──────── TEXT UNDER STUDY
- Region: Kharan District Panjgur District

Former constituency
- Abolished: 2018
- Replaced by: NA-268 (Chagai-cum-Nushki-cum-Kharan) NA-270 (Panjgur-cum-Washuk-cum-Awaran)

= NA-271 (Kharan-cum-Panjgur) =

Former constituency of the National Assembly of Pakistan

NA-271 (Kharan-cum-Panjgur) (این اے-١۲٧، خاران-پنجگور) was a constituency for the National Assembly of Pakistan. It discontinued in 2018 and was replaced by NA-268 (Chagai-cum-Nushki-cum-Kharan) and NA-270 (Panjgur-cum-Washuk-cum-Awaran). NA-271 areas from Kharan District were added to NA-268 while areas from Panjgur District were added to NA-270. Both of these constituencies were created in 2018.

== Election 2002 ==

General elections were held on 10 Oct 2002. Moulvi Rehmatullah of Muttahida Majlis-e-Amal won by 25,775 votes.

General election 2002: NA-271 (Kharan-cum-Panjgur)
| Party |  | Candidate | Votes | % | ±% |
|---|---|---|---|---|---|
|  | MMA | Rehmat Ullah | 25,775 | 40.06 |  |
|  | BNM | Abdul Khaliq Baloch | 21,913 | 34.06 |  |
|  | PPP | Sardar Fateh Muhammad Hassani | 6,970 | 10.83 |  |
|  | NA | Amanullah Gichki | 6,052 | 9.41 |  |
|  | PML(Q) | Abdullah | 1,694 | 2.63 |  |
|  | Others | Others (two candidates) | 1,930 | 3.01 |  |
| Turnout |  |  | 68,012 | 34.19 |  |
| Total valid votes |  |  | 64,334 | 94.59 |  |
| Rejected ballots |  |  | 3,678 | 5.41 |  |
| Majority |  |  | 3,862 | 6.00 |  |
| Registered electors |  |  | 198,911 |  |  |

== Election 2008 ==

General elections were held on 18 Feb 2008. Ahsan Ullah Raki an PML-Q won by 22,175 votes.

General election 2008: NA-271 (Kharan-cum-Panjgur)
────────────────
──────── RECORDED INFORMATION
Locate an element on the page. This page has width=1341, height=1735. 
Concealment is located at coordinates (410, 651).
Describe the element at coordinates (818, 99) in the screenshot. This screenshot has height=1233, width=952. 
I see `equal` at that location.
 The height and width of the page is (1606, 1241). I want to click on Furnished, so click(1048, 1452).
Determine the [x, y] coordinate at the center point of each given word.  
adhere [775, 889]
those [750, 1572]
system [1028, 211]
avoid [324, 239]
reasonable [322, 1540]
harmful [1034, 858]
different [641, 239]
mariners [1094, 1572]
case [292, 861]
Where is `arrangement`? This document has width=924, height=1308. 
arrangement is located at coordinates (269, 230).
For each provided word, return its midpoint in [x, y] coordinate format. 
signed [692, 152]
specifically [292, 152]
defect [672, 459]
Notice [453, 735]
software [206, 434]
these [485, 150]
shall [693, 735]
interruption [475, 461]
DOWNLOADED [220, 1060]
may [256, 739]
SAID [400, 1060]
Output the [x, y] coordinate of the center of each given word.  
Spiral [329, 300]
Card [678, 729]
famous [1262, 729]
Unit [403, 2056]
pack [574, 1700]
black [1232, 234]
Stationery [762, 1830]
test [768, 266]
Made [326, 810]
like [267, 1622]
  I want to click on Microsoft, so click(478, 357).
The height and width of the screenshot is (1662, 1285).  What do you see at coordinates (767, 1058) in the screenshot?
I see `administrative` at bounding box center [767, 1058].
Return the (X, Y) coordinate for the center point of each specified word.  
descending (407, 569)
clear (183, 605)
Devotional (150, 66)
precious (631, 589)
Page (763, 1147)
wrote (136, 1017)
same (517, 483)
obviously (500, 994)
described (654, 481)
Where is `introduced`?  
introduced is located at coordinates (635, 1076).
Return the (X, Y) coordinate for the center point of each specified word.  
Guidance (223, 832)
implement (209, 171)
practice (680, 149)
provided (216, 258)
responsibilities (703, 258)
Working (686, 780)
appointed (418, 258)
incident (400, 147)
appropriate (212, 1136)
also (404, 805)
────────────────
[REQUIREMENT A]:
Can you quote the NA-271 article from "NA-271 (Kharan-cum-Panjgur) (این" to "by 25,775 votes."?
[REQUIREMENT B]:
What comes next in the NA-271 article? Write the continuation from the point where it stops.

[OUTPUT A]:
NA-271 (Kharan-cum-Panjgur) (این اے-١۲٧، خاران-پنجگور) was a constituency for the National Assembly of Pakistan. It discontinued in 2018 and was replaced by NA-268 (Chagai-cum-Nushki-cum-Kharan) and NA-270 (Panjgur-cum-Washuk-cum-Awaran). NA-271 areas from Kharan District were added to NA-268 while areas from Panjgur District were added to NA-270. Both of these constituencies were created in 2018.

== Election 2002 ==

General elections were held on 10 Oct 2002. Moulvi Rehmatullah of Muttahida Majlis-e-Amal won by 25,775 votes.

[OUTPUT B]:
| Party |  | Candidate | Votes | % | ±% |
|---|---|---|---|---|---|
|  | PML(Q) | Ahsan Ullah Raki | 22,856 | 32.05 |  |
|  | Independent | Abdul Qadir Baloch | 22,175 | 31.09 |  |
|  | BNP (A) | Mir Muhammad Shoaib Baloch | 10,166 | 14.25 |  |
|  | MMA | Abdul Aziz Baloch | 8,419 | 11.80 |  |
|  | PPP | Sabar Ali Baloch | 6,510 | 9.13 |  |
|  | Others | Others (four candidates) | 1,198 | 1.68 |  |
| Turnout |  |  | 73,870 | 36.58 |  |
| Total valid votes |  |  | 71,324 | 96.55 |  |
| Rejected ballots |  |  | 2,546 | 3.45 |  |
| Majority |  |  | 681 | 0.96 |  |
| Registered electors |  |  | 201,952 |  |  |

== Election 2013 ==

General elections were held on 11 May 2013. Lieutenant General (R) Abdul Qadir Baloch of PML-N won by 7,388 votes and became the member of National Assembly.

General election 2013: NA-271 (Kharan-cum-Panjgur)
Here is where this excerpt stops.